È proprio su questa onda che si inserisce il nome di Lorenzo Lucca, attaccante promettente del Pisa che, dopo un anno di gavetta in Serie C (a Palermo), sta strabiliando la Cadetteria, trascinando i Toscani in vetta alla classifica a suon di gol che gli sono valsi anche la chiamata in Under 21, timbrata, ovviamente, con un gol alla Svezia. Non è ancora il momento di affibbiare etichette e responsabilità sul talentuoso centravanti, paragonato subito a Toni per la stazza fisica e la facilità nel trovare i gol non solo di testa, ma con tutti i fondamentali. Per Mancini l’unico vero problema – se così si può chiamare – è rappresentato dall’assenza di un ‘9’ di caratura internazionale. Immobile è stato criticato agli Europei per alcune prestazioni non brillanti, ma il lavoro del bomber della Lazio è stato decisivo e di primaria importanza in termini di equilibrio e posizionamento del resto della squadra. Detto ciò, Immobile non è Lewandowski, non è Lukaku, non è Kane, non è Benzema. E l’Italia non ha in rosa un attaccante di rilievo dai tempi di Vieri, escludendo poi la parentesi Balotelli durata meno di una giornata di sole in Inghilterra.
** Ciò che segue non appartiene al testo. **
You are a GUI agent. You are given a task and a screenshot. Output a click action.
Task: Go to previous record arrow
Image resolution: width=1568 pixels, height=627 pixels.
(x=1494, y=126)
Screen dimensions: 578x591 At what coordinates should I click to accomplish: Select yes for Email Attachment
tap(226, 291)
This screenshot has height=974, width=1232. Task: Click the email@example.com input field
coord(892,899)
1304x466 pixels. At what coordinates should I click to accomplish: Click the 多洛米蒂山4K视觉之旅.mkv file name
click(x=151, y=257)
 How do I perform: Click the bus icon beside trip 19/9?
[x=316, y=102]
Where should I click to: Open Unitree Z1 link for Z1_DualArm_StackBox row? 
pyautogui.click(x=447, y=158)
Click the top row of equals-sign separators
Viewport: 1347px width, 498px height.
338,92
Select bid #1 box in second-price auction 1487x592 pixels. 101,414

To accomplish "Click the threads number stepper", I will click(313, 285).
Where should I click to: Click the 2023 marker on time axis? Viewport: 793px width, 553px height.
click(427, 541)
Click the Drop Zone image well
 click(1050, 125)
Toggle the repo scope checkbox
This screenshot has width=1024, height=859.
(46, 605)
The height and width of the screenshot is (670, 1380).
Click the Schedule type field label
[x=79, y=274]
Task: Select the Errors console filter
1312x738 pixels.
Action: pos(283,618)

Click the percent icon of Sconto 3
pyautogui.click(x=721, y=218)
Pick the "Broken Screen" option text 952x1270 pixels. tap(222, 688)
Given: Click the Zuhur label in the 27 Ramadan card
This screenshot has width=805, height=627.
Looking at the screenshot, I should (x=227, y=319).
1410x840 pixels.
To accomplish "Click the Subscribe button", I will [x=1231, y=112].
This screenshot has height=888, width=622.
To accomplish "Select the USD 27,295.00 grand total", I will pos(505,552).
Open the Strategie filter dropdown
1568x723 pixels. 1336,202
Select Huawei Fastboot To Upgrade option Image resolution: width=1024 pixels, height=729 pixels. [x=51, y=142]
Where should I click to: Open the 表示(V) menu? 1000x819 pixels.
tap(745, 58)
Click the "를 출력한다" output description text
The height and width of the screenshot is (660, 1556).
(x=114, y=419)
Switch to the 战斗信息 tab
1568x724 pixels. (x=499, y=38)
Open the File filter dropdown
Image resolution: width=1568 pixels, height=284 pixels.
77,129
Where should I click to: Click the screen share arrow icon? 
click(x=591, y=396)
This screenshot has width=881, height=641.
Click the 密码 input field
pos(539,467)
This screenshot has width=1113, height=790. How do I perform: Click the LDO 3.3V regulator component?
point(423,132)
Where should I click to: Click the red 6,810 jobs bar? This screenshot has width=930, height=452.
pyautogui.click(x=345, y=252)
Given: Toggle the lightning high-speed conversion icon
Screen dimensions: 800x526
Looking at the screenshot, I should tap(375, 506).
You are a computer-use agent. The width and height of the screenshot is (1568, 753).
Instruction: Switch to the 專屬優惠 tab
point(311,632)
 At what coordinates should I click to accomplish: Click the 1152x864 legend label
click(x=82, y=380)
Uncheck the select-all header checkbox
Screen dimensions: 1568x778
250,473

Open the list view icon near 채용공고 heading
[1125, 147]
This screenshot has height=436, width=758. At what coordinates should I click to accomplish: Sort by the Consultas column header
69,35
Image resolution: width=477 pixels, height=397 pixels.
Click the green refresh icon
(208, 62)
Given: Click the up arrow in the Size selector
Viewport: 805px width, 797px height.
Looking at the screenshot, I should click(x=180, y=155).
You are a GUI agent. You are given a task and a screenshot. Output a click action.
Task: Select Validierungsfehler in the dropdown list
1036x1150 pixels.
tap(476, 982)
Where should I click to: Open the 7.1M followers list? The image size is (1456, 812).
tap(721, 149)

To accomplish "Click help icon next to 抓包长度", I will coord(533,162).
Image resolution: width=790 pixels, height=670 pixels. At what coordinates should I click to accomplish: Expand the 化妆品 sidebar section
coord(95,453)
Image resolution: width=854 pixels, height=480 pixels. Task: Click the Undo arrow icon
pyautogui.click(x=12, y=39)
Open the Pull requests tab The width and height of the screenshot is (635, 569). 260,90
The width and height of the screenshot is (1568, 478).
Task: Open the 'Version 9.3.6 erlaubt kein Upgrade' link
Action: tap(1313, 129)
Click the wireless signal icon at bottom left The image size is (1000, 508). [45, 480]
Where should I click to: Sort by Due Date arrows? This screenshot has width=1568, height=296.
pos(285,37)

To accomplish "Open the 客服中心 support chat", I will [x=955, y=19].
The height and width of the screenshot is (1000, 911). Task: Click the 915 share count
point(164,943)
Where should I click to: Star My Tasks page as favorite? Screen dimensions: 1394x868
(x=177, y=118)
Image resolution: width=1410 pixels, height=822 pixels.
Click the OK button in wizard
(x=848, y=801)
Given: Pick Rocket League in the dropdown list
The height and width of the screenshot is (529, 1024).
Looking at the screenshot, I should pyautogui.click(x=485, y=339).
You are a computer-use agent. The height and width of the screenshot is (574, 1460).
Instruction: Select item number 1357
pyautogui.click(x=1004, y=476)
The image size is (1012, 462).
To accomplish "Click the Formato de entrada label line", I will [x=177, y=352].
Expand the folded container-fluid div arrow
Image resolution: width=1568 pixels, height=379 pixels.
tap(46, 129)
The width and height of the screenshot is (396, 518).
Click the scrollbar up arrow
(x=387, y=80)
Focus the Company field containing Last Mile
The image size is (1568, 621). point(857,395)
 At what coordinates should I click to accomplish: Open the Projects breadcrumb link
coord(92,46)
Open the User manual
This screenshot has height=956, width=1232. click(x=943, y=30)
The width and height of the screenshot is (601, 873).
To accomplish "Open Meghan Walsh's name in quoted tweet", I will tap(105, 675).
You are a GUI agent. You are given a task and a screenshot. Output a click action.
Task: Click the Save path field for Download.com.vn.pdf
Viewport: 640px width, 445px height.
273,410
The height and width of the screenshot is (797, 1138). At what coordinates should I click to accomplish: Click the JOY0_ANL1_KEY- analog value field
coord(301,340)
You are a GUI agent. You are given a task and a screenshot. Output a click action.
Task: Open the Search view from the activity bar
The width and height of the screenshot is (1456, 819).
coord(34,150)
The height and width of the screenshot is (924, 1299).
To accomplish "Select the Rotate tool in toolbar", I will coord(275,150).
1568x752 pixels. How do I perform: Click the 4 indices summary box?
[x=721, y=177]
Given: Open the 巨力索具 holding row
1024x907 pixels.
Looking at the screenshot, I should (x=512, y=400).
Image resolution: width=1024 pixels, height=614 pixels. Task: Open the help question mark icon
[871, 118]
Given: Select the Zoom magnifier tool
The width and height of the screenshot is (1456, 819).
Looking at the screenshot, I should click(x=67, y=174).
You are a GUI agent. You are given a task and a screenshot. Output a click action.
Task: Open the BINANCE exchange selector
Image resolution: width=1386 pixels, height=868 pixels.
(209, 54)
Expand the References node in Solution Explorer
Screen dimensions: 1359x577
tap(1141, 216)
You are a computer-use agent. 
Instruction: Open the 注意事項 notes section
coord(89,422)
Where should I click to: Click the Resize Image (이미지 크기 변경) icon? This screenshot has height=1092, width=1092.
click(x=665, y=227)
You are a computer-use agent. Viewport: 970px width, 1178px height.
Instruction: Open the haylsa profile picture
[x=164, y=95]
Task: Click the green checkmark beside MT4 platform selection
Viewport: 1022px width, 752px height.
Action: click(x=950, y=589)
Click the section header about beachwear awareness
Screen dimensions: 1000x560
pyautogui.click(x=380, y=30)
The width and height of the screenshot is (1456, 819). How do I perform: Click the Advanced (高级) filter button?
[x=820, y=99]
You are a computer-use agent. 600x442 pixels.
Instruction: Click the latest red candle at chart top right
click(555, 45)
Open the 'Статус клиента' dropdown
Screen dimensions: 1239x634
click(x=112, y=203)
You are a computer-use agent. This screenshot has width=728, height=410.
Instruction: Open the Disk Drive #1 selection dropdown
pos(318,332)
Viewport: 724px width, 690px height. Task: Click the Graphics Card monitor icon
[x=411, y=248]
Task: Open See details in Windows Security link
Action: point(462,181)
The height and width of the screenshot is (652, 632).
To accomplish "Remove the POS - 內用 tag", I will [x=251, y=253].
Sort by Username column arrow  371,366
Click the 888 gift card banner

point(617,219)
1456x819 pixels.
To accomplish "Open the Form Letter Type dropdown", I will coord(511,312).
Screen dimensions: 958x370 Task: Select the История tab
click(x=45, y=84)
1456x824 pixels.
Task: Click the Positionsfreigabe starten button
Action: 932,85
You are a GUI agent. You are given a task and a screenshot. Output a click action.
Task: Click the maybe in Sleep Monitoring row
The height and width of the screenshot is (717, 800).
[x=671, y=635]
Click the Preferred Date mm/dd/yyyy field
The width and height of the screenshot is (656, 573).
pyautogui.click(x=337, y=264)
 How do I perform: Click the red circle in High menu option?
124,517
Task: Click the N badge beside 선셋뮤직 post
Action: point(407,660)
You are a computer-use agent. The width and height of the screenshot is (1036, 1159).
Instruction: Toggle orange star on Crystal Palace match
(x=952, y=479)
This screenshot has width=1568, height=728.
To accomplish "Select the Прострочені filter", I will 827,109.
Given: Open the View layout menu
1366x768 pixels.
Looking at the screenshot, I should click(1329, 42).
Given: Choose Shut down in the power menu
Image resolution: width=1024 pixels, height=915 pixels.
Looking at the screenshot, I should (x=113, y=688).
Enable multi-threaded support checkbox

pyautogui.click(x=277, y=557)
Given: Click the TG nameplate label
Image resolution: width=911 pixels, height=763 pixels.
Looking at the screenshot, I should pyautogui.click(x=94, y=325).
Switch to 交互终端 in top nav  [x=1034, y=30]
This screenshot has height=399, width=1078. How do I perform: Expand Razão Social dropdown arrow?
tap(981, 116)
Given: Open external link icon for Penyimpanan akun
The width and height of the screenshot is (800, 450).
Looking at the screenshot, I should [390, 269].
Mancini è riuscito a cambiare volto all’Italia, riportandola nell’Olimpo dopo aver toccato il fondo. Ora il CT deve risolvere l’enigma centravanti, per poter ambire a recitare un ruolo da protagonista anche ai Mondiali di Qatar 2022. Non escludendo una possibile scelta drastica, adottata per esempio dalla Spagna di Luis Enrique che ha interrotto il cammino dell’Italia in semifinale nonché la striscia di imbattibilità, meritando ampiamente la vittoria. Senza le punte canoniche – Morata e Moreno -, gli iberici, armati del solito possesso palla ipnotico, hanno ottenuto il successo con un attacco senza punti di riferimento tra Oyarzabal e Ferran Torres, rompendo le certezze difensive azzurre. I potenziali indiziali come falsi nove – Pellegrini o Chiesa – ci sono e Mancini non ha mai avuto paura di sperimentare e uscire dagli schemi, sia da calciatore che, soprattutto, da CT. Nonostante questo dubbio, il bilancio della Nations League ispira fiducia sul futuro. E tra un mese, l’Italia ha un turning point da non sbagliare per strappare con la Svizzera il passaporto per il Qatar e poi impiegare l’anno che resta per alzare l’asticella della qualità.